- Librettist: Dánial Hoydal
- Language: Faroese
- Premiere: 12 October 2006 Haus des Nordens, Tórshavn, Faroe Islands

= The Madman's Garden =

Opera by Sunleif Rasmussen

The Madman's Garden (Í Ódamansgardi) is a Faroese chamber opera in three acts by Sunleif Rasmussen with a libretto by Dánial Hoydal, based on a short story by William Heinesen (1960). It is the first opera in Faroese.

== Plot ==
The scenario takes place in the Faroe Islands and is based on a story by William Heinesen, which was published in Danish in 1960 under the title Den gale mands have (The Madman's Garden). The story tells of a boy and a girl – Marselius and Stella Kristina – who meet in the garden of a "madman" named Jordanson. He is a mostly inactive character, but everything revolves around him: Is he crazy? What is his story? Does he possess supernatural powers? Does he even exist? In trying to get to the bottom of these questions, the couple grows closer and defines themselves.

=== Characters ===
- Marselius, boy from 11 (at the beginning) to 17 years old (at the end), a dreamer (actor)
- Stella Kristina, girl from 12 to 18 years old, simultaneously pretty and ugly, simultaneously insecure and a femme fatale (actress)
- Jordanson, the Madman (bass/actor)
- Man, Marselius' abstract alter ego (Tenor)
- Woman, Stella Kristina's abstract alter ego (Soprano)

== Composition ==
Í Óðamansgarði is a chamber opera for 15 musicians, two actors, three singers, and two dancers.
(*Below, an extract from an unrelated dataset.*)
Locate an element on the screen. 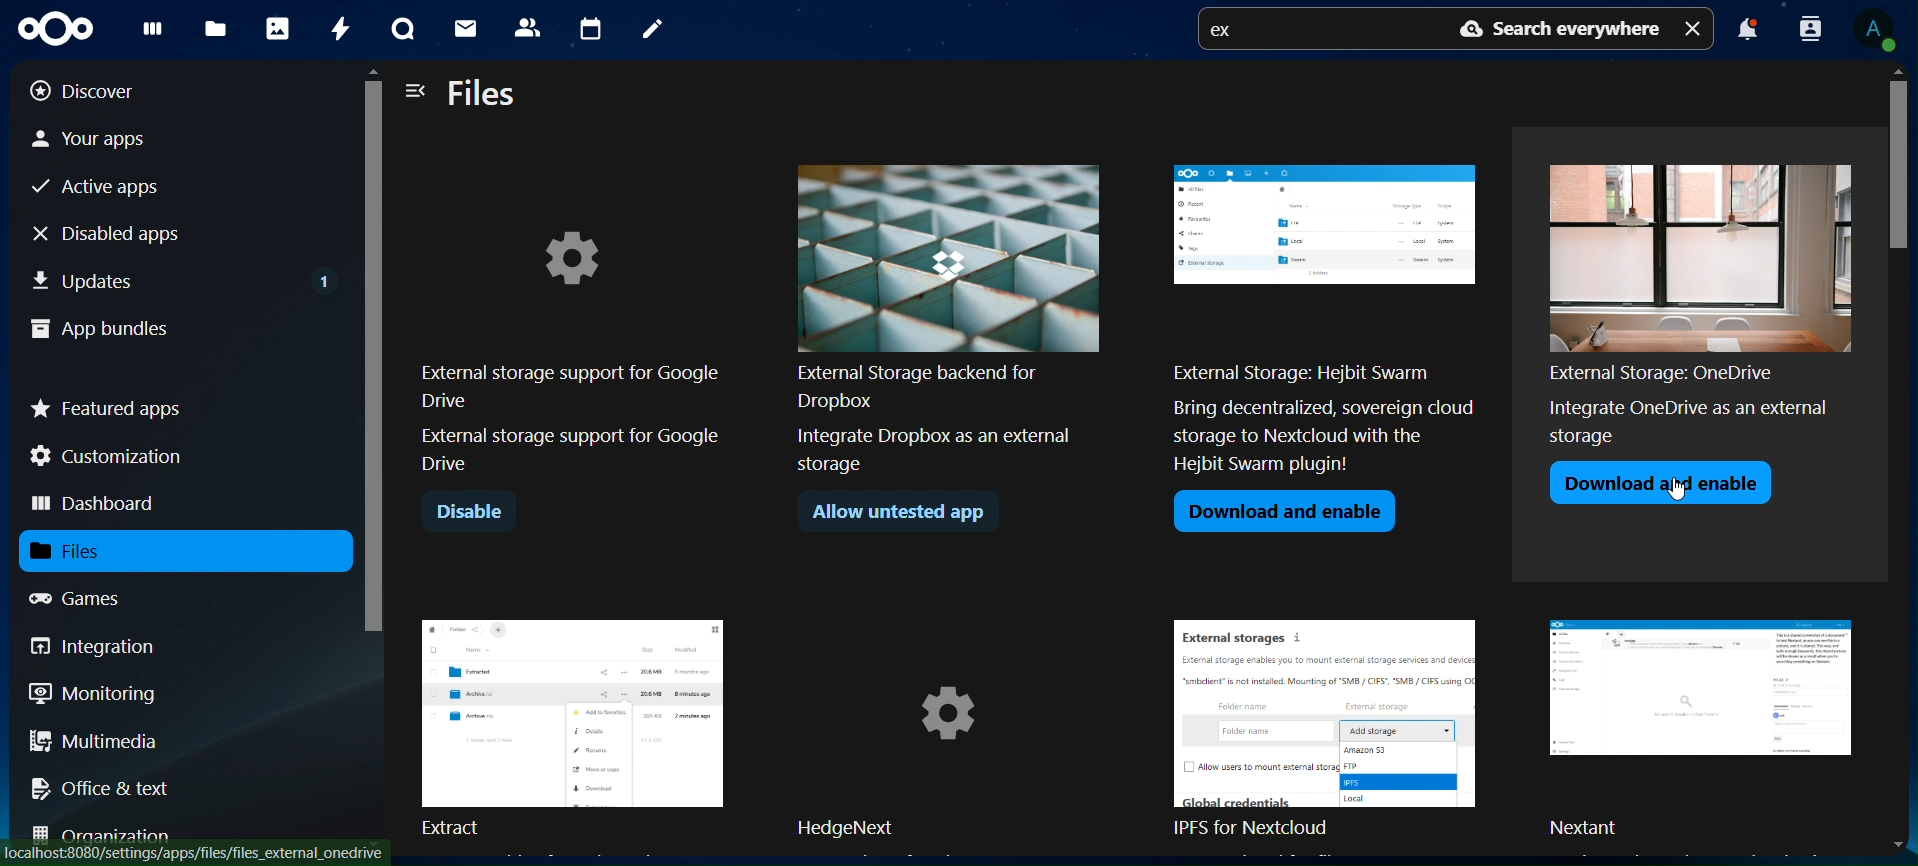 The width and height of the screenshot is (1918, 866). updates is located at coordinates (184, 277).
The actors do not sing, but this task is taken on by a soprano and a tenor, who represent the alter egos of the two. The singers do not have arias, but instead sing individual words or phrases. In the first production by dramaturge Eyðun Johannessen, all three singers were not Faroese, but came from Åland, Iceland, and Denmark. Nevertheless, they sang in Faroese.

== History ==
The opera was commissioned in 2001 by the Faroese chamber ensemble Aldubáran under the direction of Icelandic conductor Bernharður Wilkinson, and was a co-production of the Haus des Nordens and the National Theatre of the Faroe Islands. In the history of the Faroe Islands, this production holds a special place. Never before had an opera been written specifically for the island people of nearly 50,000.
The opera was first performed in the Faroe Islands. Even before its premiere, houses in Sweden, Denmark, Iceland, and Wales showed interest. A DVD production and a translation of the libretto into five languages are also planned. The English translation is already available online.